Santo Agostinho foi seduzido pelos cânticos da Igreja Milanesa, o que colaborou em sua conversão. São Bento, patriarca do monaquismo ocidental, era apaixonado pelos ritos dos monges do deserto, e fez de sua Ordem, um baluarte da ortodoxia litúrgica, e grande guardião dos cantos gregorianos.

 

Muitos outros santos se poderia citar: Santa Clara, com  o episódio em que acompanhou a Santa Missa em visão mística; São Sava da Sérvia, com sua paixão pela construção de igrejas, fundação de mosteiros (incluindo o grande monastério sérvio, no Monte Atos, referência do monasticismo da Igreja Ortodoxa) e pelo zelo no pastoreio da recém-organizada Igreja autocefálica de seu país; São Bernardo de Claraval, reformador monástico cisterciense; São Pio de Pialtrecina, místico franciscano muito venerado no Brasil; São Leonardo de Porto-Maurício, autor da pérola “Tesouro Oculto”, em que revela todo seu amor pela Santa Missa; São Josemaria Escrivá, fundador do Opus Dei; São Pio X, o último papa canonizado.

 

A Missa nos conduz pelo caminho da santidade. Quando corretamente oferecido, o sacrifício conduz as almas ao desejo de entrar pela porta estreita e se tornarem santos de Deus.

 

Conta a História que o pequeno principado eslavo da Rus´ de Kiev (hoje, Ucrânia), querendo adotar uma religião nacional, tomou conhecimento dos ritos que eram celebrados em Constantinopla, pelo Patriarca, pelos Metropolitas, Bispos e sacerdotes.

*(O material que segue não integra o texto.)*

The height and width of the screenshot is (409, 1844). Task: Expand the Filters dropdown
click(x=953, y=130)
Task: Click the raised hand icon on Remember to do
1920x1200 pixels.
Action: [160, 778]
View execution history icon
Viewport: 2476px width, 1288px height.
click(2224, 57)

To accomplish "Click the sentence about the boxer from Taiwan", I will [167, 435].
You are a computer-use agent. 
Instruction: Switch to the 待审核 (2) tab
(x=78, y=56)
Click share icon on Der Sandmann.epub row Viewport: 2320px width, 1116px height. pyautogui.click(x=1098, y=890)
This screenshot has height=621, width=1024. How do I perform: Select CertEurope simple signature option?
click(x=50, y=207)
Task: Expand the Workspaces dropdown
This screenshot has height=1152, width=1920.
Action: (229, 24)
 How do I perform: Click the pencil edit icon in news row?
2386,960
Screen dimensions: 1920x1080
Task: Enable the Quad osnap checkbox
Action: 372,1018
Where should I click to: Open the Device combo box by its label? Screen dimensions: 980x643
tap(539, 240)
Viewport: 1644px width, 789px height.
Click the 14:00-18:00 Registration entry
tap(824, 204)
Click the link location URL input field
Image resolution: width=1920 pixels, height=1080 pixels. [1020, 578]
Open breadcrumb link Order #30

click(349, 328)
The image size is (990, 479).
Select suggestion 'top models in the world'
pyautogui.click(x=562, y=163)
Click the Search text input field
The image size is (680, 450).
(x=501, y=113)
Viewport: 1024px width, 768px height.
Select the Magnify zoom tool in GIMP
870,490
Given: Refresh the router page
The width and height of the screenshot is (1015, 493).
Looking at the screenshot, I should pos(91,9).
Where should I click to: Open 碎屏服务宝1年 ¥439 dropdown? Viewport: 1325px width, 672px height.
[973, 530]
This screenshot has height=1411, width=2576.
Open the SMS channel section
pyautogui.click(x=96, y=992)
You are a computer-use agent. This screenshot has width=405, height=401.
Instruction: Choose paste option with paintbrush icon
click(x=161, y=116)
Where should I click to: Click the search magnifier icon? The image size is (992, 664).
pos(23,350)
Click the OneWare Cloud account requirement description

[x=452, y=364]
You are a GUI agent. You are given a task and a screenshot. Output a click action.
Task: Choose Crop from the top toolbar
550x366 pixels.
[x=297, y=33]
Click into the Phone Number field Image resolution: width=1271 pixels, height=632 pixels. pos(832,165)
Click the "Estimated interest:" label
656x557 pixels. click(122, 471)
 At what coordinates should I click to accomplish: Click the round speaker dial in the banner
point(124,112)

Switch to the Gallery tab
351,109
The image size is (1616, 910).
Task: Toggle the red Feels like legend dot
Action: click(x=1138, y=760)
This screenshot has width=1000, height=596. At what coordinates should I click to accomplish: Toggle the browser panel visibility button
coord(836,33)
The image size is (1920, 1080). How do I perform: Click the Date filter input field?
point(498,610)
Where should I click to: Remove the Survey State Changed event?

Voltando para Kiev, a fim de contar ao monarca Vladimir – mais tarde, São Vladimir – o que tinham visto, seus emissários descreveram que, na liturgia cristã, o céu descia à terra e a terra se elevava ao céu, e que não poderia haver melhor culto e religião mais verdadeira do que aquela na qual o próprio Deus se faz presente. Em vista disso, o monarca trouxe missionários para evangelizar e batizar as terras eslavas, em 988.

 

São os frutos da Missa, feita de maneira ortodoxa.